=== Section Start ===

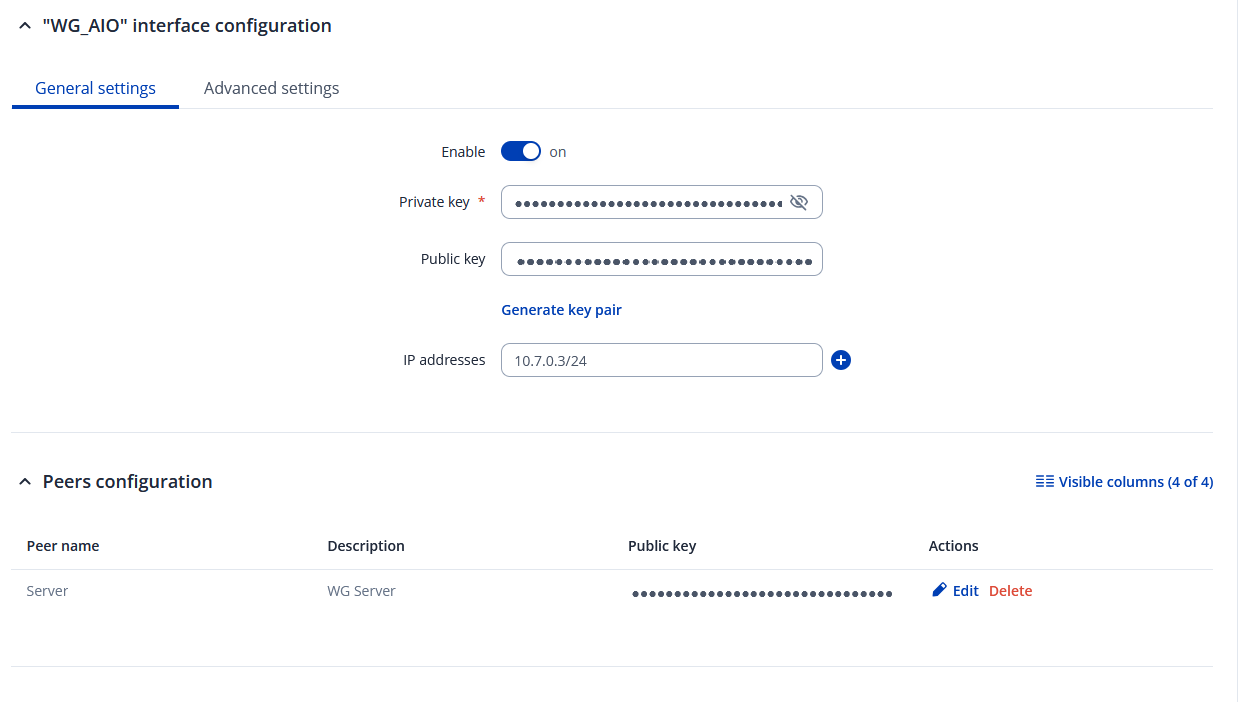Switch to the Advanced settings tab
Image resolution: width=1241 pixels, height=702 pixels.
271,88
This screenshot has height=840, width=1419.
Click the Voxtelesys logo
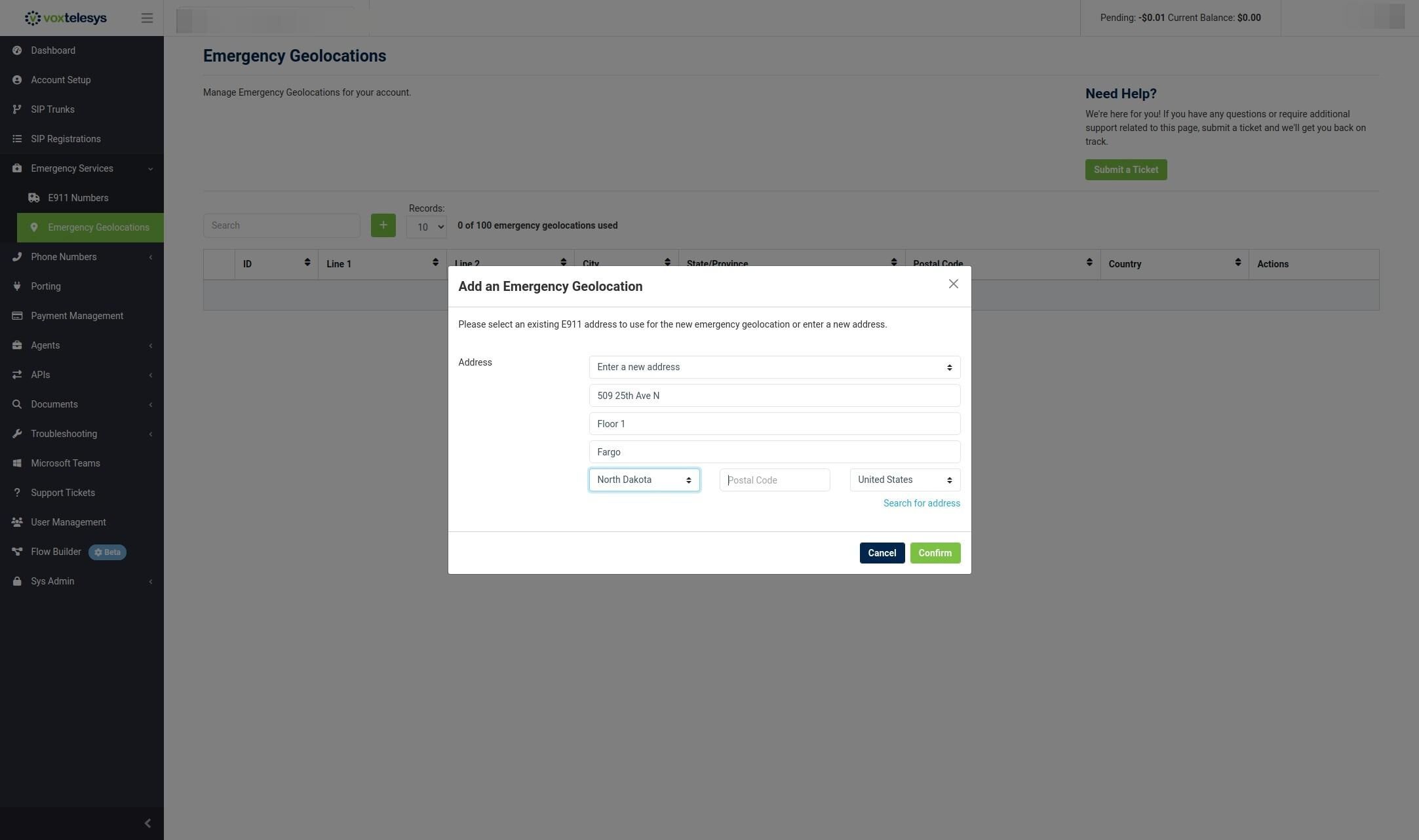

=== Section End ===
=== Section Start ===

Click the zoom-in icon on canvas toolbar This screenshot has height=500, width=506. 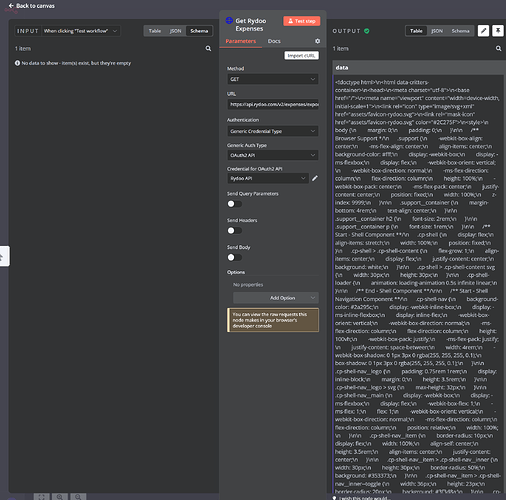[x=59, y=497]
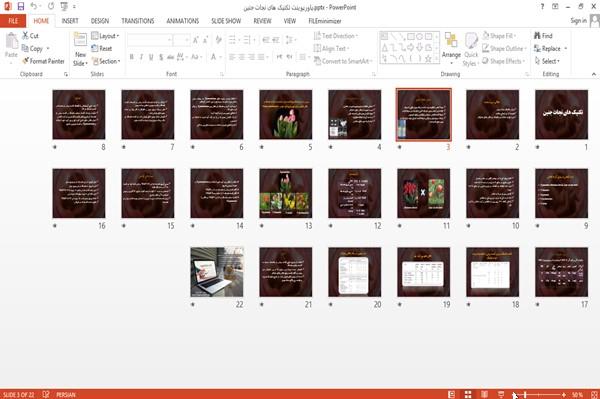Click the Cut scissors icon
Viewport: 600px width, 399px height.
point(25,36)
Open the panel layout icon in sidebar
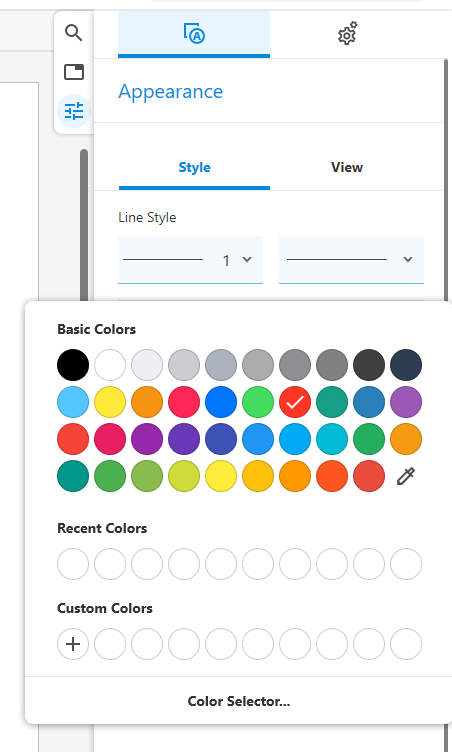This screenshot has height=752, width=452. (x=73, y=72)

=== Section End ===

* **Task instructions**:
Set down, unchanged, only those lines above that fall between the line with "This screenshot has height=840, width=1419." and the line with "Click the Voxtelesys logo", the two end lines included.

* **Expected answer**:
This screenshot has height=840, width=1419.
Click the Voxtelesys logo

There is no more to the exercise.